(Records from a data collection)
○ ○ ○ ○ ○ ○ ○
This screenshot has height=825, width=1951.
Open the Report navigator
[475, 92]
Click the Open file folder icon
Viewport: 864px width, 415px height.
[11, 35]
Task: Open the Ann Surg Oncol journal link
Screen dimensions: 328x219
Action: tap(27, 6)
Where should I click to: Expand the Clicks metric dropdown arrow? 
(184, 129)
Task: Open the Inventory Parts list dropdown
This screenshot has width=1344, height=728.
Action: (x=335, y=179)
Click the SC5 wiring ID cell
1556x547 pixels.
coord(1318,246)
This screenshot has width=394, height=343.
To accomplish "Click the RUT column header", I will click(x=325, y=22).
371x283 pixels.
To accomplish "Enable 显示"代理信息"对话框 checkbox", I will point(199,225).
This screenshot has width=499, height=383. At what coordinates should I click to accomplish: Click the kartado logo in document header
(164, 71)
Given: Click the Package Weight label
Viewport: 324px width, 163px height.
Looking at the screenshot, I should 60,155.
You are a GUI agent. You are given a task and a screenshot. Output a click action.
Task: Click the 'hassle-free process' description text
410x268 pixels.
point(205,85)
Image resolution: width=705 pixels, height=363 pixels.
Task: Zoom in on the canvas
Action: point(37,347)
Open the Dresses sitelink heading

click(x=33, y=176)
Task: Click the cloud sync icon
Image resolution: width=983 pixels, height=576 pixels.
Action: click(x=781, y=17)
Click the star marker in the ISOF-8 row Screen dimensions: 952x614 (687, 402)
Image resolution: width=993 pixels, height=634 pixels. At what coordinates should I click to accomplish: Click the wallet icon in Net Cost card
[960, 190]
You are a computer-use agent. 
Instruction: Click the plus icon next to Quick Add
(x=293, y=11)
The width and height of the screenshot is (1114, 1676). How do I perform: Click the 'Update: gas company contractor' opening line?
○ ○ ○ ○ ○ ○ ○
Work to be completed: Copy every line in the entries above that has the string "agent" in it.

Answer space:
You are a GUI agent. You are given a task and a screenshot. Output a click action.
You are a computer-use agent. 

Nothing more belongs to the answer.